[Stored data]
▼

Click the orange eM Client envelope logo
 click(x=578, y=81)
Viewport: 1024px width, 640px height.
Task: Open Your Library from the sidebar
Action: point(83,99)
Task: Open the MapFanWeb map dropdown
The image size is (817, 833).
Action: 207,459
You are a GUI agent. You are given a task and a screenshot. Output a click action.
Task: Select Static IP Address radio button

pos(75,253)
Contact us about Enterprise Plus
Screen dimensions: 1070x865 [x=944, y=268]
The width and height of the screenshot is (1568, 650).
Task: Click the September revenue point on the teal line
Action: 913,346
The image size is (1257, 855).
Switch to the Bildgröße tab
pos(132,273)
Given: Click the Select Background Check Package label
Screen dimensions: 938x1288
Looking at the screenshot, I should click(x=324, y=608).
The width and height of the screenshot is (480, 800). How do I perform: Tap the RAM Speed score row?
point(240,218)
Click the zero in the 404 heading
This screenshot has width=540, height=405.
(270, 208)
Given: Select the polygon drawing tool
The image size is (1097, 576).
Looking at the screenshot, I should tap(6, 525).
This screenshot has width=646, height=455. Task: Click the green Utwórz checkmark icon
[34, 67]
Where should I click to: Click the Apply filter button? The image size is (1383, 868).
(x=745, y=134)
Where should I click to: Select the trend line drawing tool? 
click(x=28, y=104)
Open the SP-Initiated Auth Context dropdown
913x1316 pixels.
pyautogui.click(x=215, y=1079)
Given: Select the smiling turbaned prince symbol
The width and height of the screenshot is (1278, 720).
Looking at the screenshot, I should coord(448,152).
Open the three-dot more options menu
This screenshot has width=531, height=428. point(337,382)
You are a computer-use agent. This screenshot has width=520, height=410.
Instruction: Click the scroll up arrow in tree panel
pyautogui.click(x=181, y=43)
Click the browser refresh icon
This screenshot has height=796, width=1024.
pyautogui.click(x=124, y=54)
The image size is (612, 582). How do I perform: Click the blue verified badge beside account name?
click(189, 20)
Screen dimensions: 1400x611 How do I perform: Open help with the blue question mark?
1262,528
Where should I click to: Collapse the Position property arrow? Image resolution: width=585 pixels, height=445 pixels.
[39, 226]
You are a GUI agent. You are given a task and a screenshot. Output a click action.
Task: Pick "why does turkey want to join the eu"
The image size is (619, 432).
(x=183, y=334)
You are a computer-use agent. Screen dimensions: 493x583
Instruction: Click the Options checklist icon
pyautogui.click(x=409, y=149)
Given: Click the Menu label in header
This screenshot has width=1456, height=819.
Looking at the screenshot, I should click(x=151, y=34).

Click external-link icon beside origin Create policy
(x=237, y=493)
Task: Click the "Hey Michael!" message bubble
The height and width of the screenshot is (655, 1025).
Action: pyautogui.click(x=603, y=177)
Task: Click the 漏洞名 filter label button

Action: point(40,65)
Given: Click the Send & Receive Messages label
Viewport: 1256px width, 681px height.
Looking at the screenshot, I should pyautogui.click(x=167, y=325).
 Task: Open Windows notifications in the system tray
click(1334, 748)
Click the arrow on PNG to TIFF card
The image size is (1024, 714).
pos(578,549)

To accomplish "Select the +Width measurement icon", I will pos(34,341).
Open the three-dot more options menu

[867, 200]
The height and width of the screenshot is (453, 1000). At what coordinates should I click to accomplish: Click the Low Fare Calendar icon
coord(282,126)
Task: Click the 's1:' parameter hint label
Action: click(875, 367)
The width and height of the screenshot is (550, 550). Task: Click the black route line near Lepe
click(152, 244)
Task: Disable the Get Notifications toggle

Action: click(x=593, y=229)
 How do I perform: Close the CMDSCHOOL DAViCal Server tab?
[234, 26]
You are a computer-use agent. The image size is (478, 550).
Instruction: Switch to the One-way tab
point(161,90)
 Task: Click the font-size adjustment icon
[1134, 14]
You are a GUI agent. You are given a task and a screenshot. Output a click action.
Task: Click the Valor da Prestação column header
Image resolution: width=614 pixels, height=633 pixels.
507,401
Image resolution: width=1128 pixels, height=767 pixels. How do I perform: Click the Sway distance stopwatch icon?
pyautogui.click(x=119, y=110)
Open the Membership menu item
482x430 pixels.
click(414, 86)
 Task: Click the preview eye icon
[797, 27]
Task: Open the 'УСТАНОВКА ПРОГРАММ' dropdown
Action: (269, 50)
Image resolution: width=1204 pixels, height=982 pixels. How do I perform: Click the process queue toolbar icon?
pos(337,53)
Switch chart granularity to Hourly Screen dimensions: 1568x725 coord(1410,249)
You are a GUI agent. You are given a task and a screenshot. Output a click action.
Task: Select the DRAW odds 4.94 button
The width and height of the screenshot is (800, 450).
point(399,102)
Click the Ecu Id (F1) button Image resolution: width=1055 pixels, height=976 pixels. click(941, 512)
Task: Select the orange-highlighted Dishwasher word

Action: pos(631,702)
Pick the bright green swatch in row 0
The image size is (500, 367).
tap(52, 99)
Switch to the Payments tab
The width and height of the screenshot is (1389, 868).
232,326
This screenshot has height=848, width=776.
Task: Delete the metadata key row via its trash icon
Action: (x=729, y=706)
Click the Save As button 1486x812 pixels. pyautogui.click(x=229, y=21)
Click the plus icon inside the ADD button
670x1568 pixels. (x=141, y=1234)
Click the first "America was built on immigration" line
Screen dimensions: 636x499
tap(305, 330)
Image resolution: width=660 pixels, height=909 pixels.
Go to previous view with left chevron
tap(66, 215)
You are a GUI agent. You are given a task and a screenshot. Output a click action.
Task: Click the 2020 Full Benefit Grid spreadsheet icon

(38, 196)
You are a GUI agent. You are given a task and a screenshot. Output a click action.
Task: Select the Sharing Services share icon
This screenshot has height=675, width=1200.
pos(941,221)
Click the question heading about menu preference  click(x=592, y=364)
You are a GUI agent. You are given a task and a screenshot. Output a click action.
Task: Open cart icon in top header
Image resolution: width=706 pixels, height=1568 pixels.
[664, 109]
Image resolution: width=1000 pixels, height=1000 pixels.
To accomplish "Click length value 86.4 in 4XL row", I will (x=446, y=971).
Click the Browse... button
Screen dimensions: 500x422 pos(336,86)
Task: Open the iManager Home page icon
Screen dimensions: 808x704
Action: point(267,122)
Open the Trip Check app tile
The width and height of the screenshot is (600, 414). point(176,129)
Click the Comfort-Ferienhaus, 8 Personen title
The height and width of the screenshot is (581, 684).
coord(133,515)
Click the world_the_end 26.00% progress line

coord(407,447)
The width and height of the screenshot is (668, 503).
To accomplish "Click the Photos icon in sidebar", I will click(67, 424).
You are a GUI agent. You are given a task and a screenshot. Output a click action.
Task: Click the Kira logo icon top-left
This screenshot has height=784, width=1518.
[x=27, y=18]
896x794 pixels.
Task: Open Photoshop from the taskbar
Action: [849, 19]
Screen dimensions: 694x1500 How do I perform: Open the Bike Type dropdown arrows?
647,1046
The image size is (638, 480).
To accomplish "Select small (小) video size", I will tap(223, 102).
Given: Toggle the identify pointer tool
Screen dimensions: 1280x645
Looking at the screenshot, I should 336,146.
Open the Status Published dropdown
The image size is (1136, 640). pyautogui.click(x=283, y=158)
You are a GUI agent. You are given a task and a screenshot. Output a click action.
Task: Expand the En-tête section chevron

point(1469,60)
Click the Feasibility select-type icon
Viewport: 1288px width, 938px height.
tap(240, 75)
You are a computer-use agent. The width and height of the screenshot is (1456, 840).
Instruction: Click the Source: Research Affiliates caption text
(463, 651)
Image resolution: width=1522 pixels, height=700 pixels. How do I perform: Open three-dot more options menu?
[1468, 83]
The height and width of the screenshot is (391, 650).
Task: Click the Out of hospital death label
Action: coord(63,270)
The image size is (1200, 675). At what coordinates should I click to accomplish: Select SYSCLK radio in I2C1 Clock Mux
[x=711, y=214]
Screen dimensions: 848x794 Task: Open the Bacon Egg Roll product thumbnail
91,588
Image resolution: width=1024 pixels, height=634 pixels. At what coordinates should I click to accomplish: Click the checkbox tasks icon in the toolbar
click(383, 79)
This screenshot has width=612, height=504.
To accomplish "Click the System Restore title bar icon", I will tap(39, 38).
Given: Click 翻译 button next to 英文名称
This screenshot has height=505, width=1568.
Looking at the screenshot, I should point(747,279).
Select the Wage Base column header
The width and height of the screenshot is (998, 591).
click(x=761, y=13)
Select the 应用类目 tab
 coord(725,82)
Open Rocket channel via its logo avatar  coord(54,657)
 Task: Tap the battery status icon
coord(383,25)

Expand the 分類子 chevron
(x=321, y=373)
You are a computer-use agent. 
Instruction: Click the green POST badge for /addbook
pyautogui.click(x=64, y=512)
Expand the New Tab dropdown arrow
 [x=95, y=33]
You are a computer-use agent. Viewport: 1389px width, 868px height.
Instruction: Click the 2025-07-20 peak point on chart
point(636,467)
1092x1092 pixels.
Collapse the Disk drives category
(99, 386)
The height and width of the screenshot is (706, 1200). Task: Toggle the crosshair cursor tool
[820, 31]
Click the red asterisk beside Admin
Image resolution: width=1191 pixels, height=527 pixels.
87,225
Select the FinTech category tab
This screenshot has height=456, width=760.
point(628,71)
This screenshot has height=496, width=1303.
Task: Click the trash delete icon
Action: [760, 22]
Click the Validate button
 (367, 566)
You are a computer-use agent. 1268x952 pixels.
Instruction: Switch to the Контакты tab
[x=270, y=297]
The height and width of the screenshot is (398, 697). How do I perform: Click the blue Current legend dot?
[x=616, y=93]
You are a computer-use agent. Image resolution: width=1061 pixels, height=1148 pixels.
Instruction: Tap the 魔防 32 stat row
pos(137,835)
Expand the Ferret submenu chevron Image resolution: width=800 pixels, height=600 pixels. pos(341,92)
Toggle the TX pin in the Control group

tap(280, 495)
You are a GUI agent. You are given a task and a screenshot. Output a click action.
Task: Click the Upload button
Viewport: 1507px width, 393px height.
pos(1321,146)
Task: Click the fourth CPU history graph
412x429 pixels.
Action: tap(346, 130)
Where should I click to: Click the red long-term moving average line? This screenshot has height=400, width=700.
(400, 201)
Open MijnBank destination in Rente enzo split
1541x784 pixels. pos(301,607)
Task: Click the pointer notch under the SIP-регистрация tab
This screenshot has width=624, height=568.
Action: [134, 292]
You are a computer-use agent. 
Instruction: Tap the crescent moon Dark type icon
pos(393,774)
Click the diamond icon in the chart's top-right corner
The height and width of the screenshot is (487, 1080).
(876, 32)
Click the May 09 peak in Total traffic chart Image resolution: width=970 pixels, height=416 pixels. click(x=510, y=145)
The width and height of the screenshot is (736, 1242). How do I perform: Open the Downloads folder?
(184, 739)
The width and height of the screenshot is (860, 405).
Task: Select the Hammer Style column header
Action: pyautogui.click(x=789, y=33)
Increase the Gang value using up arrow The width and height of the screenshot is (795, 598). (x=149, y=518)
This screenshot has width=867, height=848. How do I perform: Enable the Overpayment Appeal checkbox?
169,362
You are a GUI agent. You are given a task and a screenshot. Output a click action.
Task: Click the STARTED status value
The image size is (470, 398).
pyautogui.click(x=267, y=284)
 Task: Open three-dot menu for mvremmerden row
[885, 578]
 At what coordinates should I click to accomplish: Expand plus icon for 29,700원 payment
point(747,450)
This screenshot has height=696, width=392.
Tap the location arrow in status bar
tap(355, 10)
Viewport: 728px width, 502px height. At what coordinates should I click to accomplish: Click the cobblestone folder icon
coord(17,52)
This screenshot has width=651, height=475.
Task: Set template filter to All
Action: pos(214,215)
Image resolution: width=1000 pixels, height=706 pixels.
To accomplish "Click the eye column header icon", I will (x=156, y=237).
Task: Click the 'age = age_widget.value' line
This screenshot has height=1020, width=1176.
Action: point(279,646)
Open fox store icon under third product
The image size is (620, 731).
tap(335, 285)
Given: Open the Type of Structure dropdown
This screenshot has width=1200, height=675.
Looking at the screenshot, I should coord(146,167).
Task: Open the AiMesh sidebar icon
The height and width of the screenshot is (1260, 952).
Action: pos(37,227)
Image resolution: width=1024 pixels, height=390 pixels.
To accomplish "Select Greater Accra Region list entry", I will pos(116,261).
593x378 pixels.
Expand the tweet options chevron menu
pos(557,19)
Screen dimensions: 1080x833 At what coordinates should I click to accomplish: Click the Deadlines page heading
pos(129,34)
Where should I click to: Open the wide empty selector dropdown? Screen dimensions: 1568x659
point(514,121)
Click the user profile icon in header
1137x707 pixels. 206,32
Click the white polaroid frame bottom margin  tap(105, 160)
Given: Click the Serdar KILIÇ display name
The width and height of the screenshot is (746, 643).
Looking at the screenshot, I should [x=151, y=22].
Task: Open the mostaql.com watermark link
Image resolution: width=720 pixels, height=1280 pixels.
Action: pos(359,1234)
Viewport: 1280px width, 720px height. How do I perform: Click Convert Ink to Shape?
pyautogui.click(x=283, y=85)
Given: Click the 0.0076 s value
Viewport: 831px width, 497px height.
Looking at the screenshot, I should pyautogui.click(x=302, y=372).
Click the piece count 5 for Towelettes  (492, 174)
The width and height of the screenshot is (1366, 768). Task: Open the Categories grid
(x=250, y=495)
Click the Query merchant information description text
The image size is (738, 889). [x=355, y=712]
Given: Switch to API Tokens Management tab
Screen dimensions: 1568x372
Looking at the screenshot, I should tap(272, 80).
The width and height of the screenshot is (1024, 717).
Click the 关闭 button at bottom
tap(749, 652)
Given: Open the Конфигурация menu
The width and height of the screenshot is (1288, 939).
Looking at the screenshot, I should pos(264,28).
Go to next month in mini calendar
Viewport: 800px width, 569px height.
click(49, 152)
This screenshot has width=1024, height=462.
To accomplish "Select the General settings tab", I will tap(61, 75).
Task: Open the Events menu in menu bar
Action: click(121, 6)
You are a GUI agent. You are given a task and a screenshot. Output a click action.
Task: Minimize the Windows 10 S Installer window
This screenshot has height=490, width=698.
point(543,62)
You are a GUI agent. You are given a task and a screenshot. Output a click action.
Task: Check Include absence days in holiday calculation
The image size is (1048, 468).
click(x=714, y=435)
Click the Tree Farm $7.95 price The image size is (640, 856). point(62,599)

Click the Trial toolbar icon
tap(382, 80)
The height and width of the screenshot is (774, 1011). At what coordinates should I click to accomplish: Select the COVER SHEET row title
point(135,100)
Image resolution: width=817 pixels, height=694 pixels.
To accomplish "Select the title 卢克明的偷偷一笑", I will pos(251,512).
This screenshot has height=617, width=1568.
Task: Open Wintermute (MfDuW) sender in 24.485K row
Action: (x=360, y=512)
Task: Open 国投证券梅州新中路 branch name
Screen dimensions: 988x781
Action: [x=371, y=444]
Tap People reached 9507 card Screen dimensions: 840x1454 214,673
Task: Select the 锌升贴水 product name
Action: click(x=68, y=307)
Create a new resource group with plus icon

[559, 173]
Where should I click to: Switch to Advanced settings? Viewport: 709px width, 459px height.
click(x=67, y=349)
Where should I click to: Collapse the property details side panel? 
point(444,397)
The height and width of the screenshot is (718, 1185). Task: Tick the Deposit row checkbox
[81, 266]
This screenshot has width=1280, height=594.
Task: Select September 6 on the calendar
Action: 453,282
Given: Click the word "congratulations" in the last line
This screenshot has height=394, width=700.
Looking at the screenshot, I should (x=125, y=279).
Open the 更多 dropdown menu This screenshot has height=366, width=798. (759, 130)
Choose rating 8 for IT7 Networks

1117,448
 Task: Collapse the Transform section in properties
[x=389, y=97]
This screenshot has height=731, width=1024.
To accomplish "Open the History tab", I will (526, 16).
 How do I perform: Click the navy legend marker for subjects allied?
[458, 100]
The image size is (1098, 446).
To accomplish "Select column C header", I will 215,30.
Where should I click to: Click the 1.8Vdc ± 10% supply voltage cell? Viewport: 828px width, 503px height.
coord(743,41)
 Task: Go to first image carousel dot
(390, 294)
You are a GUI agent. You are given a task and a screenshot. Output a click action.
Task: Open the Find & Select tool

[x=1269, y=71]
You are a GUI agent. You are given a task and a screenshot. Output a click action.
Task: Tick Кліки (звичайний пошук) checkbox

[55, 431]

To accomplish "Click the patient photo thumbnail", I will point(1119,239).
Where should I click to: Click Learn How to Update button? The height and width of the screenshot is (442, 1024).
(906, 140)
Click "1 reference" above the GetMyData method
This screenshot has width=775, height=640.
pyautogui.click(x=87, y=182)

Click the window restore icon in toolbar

▲

What you will do -> When you find a line in the records that contains the word "value", copy it.

Written response ->
To accomplish "Click length value 86.4 in 4XL row", I will (x=446, y=971).
Increase the Gang value using up arrow The width and height of the screenshot is (795, 598). (x=149, y=518)
Task: Click the STARTED status value
Task: Click the 'age = age_widget.value' line
Given: Click the 0.0076 s value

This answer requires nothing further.